--- YOUR INSTRUCTIONS ---
The answer must be every entry, retyped without a single difference.
INFORMATION PROVIDED: Begin
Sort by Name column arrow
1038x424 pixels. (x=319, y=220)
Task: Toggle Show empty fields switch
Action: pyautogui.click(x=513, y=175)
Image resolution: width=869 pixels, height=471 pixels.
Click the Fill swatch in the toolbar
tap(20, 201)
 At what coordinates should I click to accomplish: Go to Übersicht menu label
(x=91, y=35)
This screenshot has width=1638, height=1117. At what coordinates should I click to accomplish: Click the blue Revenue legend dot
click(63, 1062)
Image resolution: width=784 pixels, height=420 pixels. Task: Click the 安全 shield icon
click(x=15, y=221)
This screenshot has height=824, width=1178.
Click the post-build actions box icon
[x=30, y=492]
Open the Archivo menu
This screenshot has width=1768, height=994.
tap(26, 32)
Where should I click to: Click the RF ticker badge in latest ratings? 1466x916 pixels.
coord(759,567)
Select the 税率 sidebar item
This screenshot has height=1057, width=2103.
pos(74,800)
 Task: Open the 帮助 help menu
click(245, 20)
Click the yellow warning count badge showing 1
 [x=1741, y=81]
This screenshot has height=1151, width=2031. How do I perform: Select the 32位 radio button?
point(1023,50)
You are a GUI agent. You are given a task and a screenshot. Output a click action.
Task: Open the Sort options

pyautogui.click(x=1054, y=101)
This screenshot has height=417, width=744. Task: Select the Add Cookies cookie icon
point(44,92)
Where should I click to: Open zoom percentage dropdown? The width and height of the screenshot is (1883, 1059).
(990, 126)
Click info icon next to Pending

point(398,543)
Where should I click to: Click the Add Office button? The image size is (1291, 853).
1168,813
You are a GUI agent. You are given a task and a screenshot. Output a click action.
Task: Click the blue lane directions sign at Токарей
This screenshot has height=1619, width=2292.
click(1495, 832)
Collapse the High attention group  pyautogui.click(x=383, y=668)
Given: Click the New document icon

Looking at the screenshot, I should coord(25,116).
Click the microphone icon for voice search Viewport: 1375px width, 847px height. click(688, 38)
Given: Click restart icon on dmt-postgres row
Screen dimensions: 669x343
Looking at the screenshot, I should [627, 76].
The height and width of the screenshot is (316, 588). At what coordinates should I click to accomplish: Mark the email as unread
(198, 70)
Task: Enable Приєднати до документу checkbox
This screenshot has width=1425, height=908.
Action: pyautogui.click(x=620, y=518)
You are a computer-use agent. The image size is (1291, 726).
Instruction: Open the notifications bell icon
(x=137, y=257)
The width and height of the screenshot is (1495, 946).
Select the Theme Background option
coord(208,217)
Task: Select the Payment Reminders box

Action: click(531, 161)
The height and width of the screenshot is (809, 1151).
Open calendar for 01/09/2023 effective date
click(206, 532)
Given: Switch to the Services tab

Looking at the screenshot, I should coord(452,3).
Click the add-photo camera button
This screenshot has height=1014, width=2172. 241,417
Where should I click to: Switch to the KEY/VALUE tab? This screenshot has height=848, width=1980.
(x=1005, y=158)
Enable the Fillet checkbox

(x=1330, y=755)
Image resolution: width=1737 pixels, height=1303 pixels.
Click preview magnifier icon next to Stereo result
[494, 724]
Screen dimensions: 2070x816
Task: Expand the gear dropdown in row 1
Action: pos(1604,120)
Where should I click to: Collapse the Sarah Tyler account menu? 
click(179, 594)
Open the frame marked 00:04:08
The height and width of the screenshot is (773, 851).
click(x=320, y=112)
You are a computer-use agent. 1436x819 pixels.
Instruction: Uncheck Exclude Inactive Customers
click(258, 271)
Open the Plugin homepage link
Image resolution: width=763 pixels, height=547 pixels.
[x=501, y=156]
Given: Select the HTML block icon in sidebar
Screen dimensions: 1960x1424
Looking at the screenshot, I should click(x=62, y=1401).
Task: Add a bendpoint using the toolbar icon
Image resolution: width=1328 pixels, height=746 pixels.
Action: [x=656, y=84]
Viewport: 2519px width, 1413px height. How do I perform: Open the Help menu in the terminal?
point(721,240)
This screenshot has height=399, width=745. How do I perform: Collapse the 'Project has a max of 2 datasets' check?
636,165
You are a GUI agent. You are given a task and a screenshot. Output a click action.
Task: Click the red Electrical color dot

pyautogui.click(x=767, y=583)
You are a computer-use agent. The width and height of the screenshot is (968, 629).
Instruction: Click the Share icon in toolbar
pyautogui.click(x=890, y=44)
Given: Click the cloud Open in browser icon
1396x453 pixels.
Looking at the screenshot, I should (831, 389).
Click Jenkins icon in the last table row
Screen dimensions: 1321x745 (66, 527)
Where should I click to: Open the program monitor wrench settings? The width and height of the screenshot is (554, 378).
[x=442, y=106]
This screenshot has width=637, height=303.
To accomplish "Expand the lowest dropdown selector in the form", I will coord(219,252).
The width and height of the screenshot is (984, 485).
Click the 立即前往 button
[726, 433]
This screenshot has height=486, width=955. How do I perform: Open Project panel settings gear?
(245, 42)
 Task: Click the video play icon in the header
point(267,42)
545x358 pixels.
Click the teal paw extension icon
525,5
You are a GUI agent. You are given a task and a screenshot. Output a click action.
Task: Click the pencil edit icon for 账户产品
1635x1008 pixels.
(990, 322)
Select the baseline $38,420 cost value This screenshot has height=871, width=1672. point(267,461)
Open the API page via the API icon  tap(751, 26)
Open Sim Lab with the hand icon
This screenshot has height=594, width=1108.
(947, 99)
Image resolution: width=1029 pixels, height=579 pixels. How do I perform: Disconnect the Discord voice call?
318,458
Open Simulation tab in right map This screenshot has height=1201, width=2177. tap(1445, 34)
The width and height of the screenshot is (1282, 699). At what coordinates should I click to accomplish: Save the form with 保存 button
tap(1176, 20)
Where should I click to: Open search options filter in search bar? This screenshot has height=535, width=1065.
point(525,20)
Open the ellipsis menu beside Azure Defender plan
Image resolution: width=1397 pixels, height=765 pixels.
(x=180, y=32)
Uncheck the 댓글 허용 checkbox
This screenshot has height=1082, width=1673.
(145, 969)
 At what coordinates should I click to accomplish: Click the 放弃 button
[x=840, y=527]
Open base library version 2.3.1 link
INFORMATION PROVIDED: End
--- ANSWER FOR THIS EXERCISE ---
Sort by Name column arrow
1038x424 pixels. (x=319, y=220)
Task: Toggle Show empty fields switch
Action: pyautogui.click(x=513, y=175)
Image resolution: width=869 pixels, height=471 pixels.
Click the Fill swatch in the toolbar
tap(20, 201)
 At what coordinates should I click to accomplish: Go to Übersicht menu label
(x=91, y=35)
This screenshot has width=1638, height=1117. At what coordinates should I click to accomplish: Click the blue Revenue legend dot
click(63, 1062)
Image resolution: width=784 pixels, height=420 pixels. Task: Click the 安全 shield icon
click(x=15, y=221)
This screenshot has height=824, width=1178.
Click the post-build actions box icon
[x=30, y=492]
Open the Archivo menu
This screenshot has width=1768, height=994.
tap(26, 32)
Where should I click to: Click the RF ticker badge in latest ratings? 1466x916 pixels.
coord(759,567)
Select the 税率 sidebar item
This screenshot has height=1057, width=2103.
pos(74,800)
 Task: Open the 帮助 help menu
click(245, 20)
Click the yellow warning count badge showing 1
 [x=1741, y=81]
This screenshot has height=1151, width=2031. How do I perform: Select the 32位 radio button?
point(1023,50)
You are a GUI agent. You are given a task and a screenshot. Output a click action.
Task: Open the Sort options

pyautogui.click(x=1054, y=101)
This screenshot has height=417, width=744. Task: Select the Add Cookies cookie icon
point(44,92)
Where should I click to: Open zoom percentage dropdown? The width and height of the screenshot is (1883, 1059).
(990, 126)
Click info icon next to Pending

point(398,543)
Where should I click to: Click the Add Office button? The image size is (1291, 853).
1168,813
You are a GUI agent. You are given a task and a screenshot. Output a click action.
Task: Click the blue lane directions sign at Токарей
This screenshot has height=1619, width=2292.
click(1495, 832)
Collapse the High attention group  pyautogui.click(x=383, y=668)
Given: Click the New document icon

Looking at the screenshot, I should coord(25,116).
Click the microphone icon for voice search Viewport: 1375px width, 847px height. click(688, 38)
Given: Click restart icon on dmt-postgres row
Screen dimensions: 669x343
Looking at the screenshot, I should [627, 76].
The height and width of the screenshot is (316, 588). At what coordinates should I click to accomplish: Mark the email as unread
(198, 70)
Task: Enable Приєднати до документу checkbox
This screenshot has width=1425, height=908.
Action: pyautogui.click(x=620, y=518)
You are a computer-use agent. The image size is (1291, 726).
Instruction: Open the notifications bell icon
(x=137, y=257)
The width and height of the screenshot is (1495, 946).
Select the Theme Background option
coord(208,217)
Task: Select the Payment Reminders box

Action: click(531, 161)
The height and width of the screenshot is (809, 1151).
Open calendar for 01/09/2023 effective date
click(206, 532)
Given: Switch to the Services tab

Looking at the screenshot, I should coord(452,3).
Click the add-photo camera button
This screenshot has height=1014, width=2172. 241,417
Where should I click to: Switch to the KEY/VALUE tab? This screenshot has height=848, width=1980.
(x=1005, y=158)
Enable the Fillet checkbox

(x=1330, y=755)
Image resolution: width=1737 pixels, height=1303 pixels.
Click preview magnifier icon next to Stereo result
[494, 724]
Screen dimensions: 2070x816
Task: Expand the gear dropdown in row 1
Action: pos(1604,120)
Where should I click to: Collapse the Sarah Tyler account menu? 
click(179, 594)
Open the frame marked 00:04:08
The height and width of the screenshot is (773, 851).
click(x=320, y=112)
You are a computer-use agent. 1436x819 pixels.
Instruction: Uncheck Exclude Inactive Customers
click(258, 271)
Open the Plugin homepage link
Image resolution: width=763 pixels, height=547 pixels.
[x=501, y=156]
Given: Select the HTML block icon in sidebar
Screen dimensions: 1960x1424
Looking at the screenshot, I should click(x=62, y=1401).
Task: Add a bendpoint using the toolbar icon
Image resolution: width=1328 pixels, height=746 pixels.
Action: [x=656, y=84]
Viewport: 2519px width, 1413px height. How do I perform: Open the Help menu in the terminal?
point(721,240)
This screenshot has height=399, width=745. How do I perform: Collapse the 'Project has a max of 2 datasets' check?
636,165
You are a GUI agent. You are given a task and a screenshot. Output a click action.
Task: Click the red Electrical color dot

pyautogui.click(x=767, y=583)
You are a computer-use agent. The width and height of the screenshot is (968, 629).
Instruction: Click the Share icon in toolbar
pyautogui.click(x=890, y=44)
Given: Click the cloud Open in browser icon
1396x453 pixels.
Looking at the screenshot, I should (831, 389).
Click Jenkins icon in the last table row
Screen dimensions: 1321x745 (66, 527)
Where should I click to: Open the program monitor wrench settings? The width and height of the screenshot is (554, 378).
[x=442, y=106]
This screenshot has width=637, height=303.
To accomplish "Expand the lowest dropdown selector in the form", I will coord(219,252).
The width and height of the screenshot is (984, 485).
Click the 立即前往 button
[726, 433]
This screenshot has height=486, width=955. How do I perform: Open Project panel settings gear?
(245, 42)
 Task: Click the video play icon in the header
point(267,42)
545x358 pixels.
Click the teal paw extension icon
525,5
You are a GUI agent. You are given a task and a screenshot. Output a click action.
Task: Click the pencil edit icon for 账户产品
1635x1008 pixels.
(990, 322)
Select the baseline $38,420 cost value This screenshot has height=871, width=1672. point(267,461)
Open the API page via the API icon  tap(751, 26)
Open Sim Lab with the hand icon
This screenshot has height=594, width=1108.
(947, 99)
Image resolution: width=1029 pixels, height=579 pixels. How do I perform: Disconnect the Discord voice call?
318,458
Open Simulation tab in right map This screenshot has height=1201, width=2177. tap(1445, 34)
The width and height of the screenshot is (1282, 699). At what coordinates should I click to accomplish: Save the form with 保存 button
tap(1176, 20)
Where should I click to: Open search options filter in search bar? This screenshot has height=535, width=1065.
point(525,20)
Open the ellipsis menu beside Azure Defender plan
Image resolution: width=1397 pixels, height=765 pixels.
(x=180, y=32)
Uncheck the 댓글 허용 checkbox
This screenshot has height=1082, width=1673.
(145, 969)
 At what coordinates should I click to accomplish: Click the 放弃 button
[x=840, y=527]
Open base library version 2.3.1 link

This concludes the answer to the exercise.